Friday, December 17, 2010

Jamaica's character assassination

"Hey, excuse me. I am in a rush, but I came across your blog while looking for information on the St. Albans VA Hospital, and love that some one is also pissed off about the over development in Queens. I am a South East Queens resident, born and raised in Jamaica, educated in Bayside from Kindergarten to High School, so I know both areas of the borough extremely well. Yes over development in areas like Bayside, with the Mc Mansions have been a problem, but it was addressed quickly, and you do not see it any more. The reason, community involvement, and over all effective community influence with city government officials. At the very least the over developed houses in the more socially affluent neighborhoods in North Eastern Queens were of good quality.

In the poorer neighborhoods, these developers have no mercy, they come in, buy single family homes, on blocks with identical single family homes, knock them down, then put of extremely cheap, four family attached homes with no drive ways. The homes these developers build do not have grass out front, almost always have white gates out front, painted with cheap white paint that is stained with rust before the quasi apartments are even sold, if they are ever sold, and almost always have a weed garden behind them; I mean these guys don't even have the decency to put a little grass down, and take care of the exterior of the spaces which they rent out. This is occurring block after block, and you know why? Well, the neighborhoods are primarily low income and working class, the inhabitants have little sway in city hall, and the City Councilmen, State Assembly and Congress representatives haven't addressed the issue appropriately.

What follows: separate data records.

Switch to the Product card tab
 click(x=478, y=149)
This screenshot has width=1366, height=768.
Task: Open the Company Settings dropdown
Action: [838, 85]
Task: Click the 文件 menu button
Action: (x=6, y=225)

The community too must take blame for not standing up to those outsiders immorally profiting off of them, while simultaneously destroying the character, identity, and monetary value of their neighborhoods. The most disturbing ones are those which have replaced single family early 20th century (19th century modeled) homes in Northern Jamaica, these homes are quintessential Long Island, and quintessential New York City. In addition, it only takes away from the modern urban appeal of Queens. New York transplants priced out of Manhattan dig Brooklyn because it's character hasn't been compromised, even throughout the turmoil of the late 70's to early 90's. Queens has many of the same architectural beauties, but they are being destroyed at the benefit of a few. I am 28 years old, I embrace all things NYC, and all things Queens, but it is as if the Queens that I know, especially the south side, is being sacrificed for all the wrong reasons, and it is almost too late to act, because the damage has already been done." - Jamaal

11 comments:

Anonymous said...

It's still going on on northern Queens too.

Anonymous said...

Great post, now if the brain dead at city hall would read and understand this we may have some change, but I won't be holding my breath.

MyTruth said...

Jamaal, we share your situation in Staten Island on the North Shore. Our civic groups have disentegrated, leavinging disempowered residents with no effective vehicle for concerted action. While other area with "better off" residents have been able to hold the line -and in many cases push undesireable developments into our area, we have been ignored. Zoning violations, building code violations abound; enforcement -or even concern- by City Agencies is nonexistent. You're right: the only way to correct this is some good old-fashioned neighborhood empowerment.

Anonymous said...

Agree with this poster who describes his area which identical to what has become common place in Elmhurst, Maspeth & Middle Village. The character of our neighborhoods are destroyed, there is no cohesion in architectural aesthetics. There is no effort to even have a nice green patch in the back yard and the front is an unpleasant barren parking lot.
What to do about this? How to organize in a massive way to garner attention to citizens who care about community and well being?

Anonymous said...

That looks EXACTLY like the barracks in China, whole city's of the exact mass produced building.
Anybody can be trained to slap them up no skill required. All plastic glue together plumbing, windows and doorways

MyTruth said...

It's a good bet those plans violate zoning regulations - so, why were the plans approved? We had a job filed in our area that was wrong on so many levels - the architect had self-certified it. It took repeated complaints, and ultimately an inquiry to the Borough by the Borough President, before the job was audited - and subsequently amended. Unfortunately, it looks as if, now that construction has started, the developer is playing a game following the original Paving Plan, rather than the amended building plans...

Joe said...

All that garbage needs is the eurocrap bowling pins.

Anonymous said...

Too late. This city is past hope.

Anonymous said...

I've seen better housing in the ex-Communist countries of Eastern Europe. And they are pretty sad looking.

Anonymous said...

Very few people will be willing to admit it, but white people dont stand for this crap. Its only the imports that see this as a good way to live.

Anonymous said...

Too late, this city is past hope.Too late, this city is past hope.Too late, this city is past hope.Too late, this city is past hope.Too late, this city is past hope.Too late, this city is past hope.Too late, this city is past hope.Too late, this city is past hope.Too late, this city is past hope.Too late, this city is past hope.Too late, this city is past hope.Too late, this city is past hope.Too late, this city is past hope.